TASKS TO COMPLETE
(a) Answer these questions from the post on email trimming, one per line:
(i) Where else has the poster raised this issue?
(ii) In the example email, what part gets trimmed?
(iii) How far has the poster gotten in the code?
(b) Sum up the post on email trimming in two sentences.
(c) For each statement, say whether it agrees with the post on email trimming. Answer yes or no and quote the words that decide it.
(i) The GitHub issue was opened in July 2024.
(ii) The poster knows how complex adding an exception for code blocks would be.
(iii) Many people use comment markers to break sections of their code.

Email trimming improvement (no trimming in code blocks)

ZLMarshall · August 5, 2024, 12:25pm

I’ve also opened a GitHub issue about this, but I wanted to post it here as well in case more folks are watching:

github.com/discourse/email_reply_trimmer

Don't apply trimming within code blocks

opened 04:00PM - 18 Jul 24 UTC

We're using a pretty standard setup of Discourse with email integration, and it …looks like even within code blocks the trimming rules are applied. So for example in an email containing: ``` # This should not be deleted # # Or trimmed # It is code #### Code code code ``` Everything below the first '#' is trimmed. That's a bit inconvenient, as many folks use comment markers to break sections of their code, sometimes even in multi-line strings for printing. Is there any chance this is a common enough issue that someone might have a moment to see if it could be improved? I've gotten as far as the regex where the matching happens, but I'm not sure how complex adding an exception for code blocks would be. Thanks, Zach

I think it’d be great if the email trimming logic could be improved to avoid trimming within code blocks. So for example in an email containing:

```
# This should not be deleted
#
# Or trimmed
# It is code
####
Code code code
```

Everything below the first ‘#’ is trimmed. That’s a bit inconvenient, as many folks use comment markers to break sections of their code, sometimes even in multi-line strings for printing. It also has the convenient feature that if folks want to copy-paste program output into an email and that output includes such lines, the email will not be trimmed at them if the program output is encased in ticks. Is there any chance this is a common enough issue that someone might have a moment to see if it could be improved? I’ve gotten as far as the regex where the matching happens, but I’m not sure how complex adding an exception for code blocks would be.

INFORMATION
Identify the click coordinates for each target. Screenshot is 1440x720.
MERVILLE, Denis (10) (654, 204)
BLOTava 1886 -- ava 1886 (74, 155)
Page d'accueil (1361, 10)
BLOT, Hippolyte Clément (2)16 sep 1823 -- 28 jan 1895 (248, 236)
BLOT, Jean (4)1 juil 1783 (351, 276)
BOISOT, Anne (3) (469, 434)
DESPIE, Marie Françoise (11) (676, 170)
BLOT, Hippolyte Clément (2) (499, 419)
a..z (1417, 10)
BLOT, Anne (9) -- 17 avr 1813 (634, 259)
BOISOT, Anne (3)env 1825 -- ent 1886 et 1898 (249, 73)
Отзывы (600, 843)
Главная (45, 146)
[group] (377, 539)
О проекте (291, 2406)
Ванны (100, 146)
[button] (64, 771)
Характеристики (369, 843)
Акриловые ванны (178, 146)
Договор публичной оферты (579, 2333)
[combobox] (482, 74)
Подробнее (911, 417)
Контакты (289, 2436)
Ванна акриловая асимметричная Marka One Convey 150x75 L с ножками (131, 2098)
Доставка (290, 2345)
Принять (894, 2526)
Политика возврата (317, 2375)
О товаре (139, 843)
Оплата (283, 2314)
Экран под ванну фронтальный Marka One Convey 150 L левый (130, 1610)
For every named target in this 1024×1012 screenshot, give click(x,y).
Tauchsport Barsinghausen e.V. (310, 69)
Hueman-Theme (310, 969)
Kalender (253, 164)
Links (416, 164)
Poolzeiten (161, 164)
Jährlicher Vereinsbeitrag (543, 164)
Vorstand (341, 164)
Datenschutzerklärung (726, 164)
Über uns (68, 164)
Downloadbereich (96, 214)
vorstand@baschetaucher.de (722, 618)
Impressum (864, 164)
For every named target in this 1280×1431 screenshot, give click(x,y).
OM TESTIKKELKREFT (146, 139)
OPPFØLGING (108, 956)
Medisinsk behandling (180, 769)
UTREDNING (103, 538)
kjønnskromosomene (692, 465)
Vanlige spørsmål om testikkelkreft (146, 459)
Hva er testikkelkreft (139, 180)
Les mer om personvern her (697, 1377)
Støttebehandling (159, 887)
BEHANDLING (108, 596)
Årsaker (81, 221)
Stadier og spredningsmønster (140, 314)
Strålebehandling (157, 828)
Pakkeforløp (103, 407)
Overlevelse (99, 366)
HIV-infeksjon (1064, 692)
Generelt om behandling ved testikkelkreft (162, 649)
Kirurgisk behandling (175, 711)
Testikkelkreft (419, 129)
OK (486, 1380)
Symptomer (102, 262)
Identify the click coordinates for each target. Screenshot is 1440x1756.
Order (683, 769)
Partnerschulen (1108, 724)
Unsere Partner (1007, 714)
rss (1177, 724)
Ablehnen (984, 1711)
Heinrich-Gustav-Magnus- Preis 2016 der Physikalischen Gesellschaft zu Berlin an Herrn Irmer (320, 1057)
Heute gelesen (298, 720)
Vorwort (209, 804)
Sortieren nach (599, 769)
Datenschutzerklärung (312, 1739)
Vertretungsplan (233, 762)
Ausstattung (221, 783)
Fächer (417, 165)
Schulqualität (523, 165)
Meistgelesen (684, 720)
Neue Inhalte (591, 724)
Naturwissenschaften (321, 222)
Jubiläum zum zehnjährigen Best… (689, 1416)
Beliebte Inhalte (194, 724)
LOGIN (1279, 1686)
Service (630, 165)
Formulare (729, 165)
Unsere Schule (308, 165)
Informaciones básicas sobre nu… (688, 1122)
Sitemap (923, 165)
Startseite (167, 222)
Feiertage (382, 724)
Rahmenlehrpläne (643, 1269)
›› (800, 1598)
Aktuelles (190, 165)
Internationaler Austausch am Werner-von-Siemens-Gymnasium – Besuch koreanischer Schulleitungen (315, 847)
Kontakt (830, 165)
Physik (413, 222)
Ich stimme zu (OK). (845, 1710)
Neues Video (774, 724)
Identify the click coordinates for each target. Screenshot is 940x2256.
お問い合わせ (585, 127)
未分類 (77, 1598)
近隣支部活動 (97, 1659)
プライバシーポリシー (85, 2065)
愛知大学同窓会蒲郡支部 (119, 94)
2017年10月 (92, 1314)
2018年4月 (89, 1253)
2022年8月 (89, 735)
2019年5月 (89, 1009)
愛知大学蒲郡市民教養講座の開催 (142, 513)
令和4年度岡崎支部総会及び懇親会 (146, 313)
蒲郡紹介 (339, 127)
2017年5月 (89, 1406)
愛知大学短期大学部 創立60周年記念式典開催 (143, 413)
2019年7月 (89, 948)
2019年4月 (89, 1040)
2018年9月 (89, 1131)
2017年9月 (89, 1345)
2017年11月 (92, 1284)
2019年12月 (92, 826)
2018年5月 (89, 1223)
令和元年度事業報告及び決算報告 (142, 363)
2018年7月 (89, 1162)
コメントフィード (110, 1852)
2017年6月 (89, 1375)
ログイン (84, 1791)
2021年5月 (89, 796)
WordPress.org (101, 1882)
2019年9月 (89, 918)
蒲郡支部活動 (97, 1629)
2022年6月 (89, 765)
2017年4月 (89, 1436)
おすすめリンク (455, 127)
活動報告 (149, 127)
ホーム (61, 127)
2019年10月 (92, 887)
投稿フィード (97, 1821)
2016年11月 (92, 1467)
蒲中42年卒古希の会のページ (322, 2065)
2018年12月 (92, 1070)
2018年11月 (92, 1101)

EXERCISE SOLUTIONS
(a)
(i) In a GitHub issue, at github.com/discourse/email_reply_trimmer.
(ii) Everything below the first '#'.
(iii) As far as the regex where the matching happens.

(b) The poster, who has also opened a GitHub issue, asks that the email trimming logic be improved so it does not trim within code blocks. In an email containing a code block of '#' comment lines, everything below the first '#' is trimmed, which is inconvenient because many people use comment markers to break sections of their code.

(c)
(i) Yes: "opened 04:00PM - 18 Jul 24 UTC"
(ii) No: "I’m not sure how complex adding an exception for code blocks would be."
(iii) Yes: "many folks use comment markers to break sections of their code"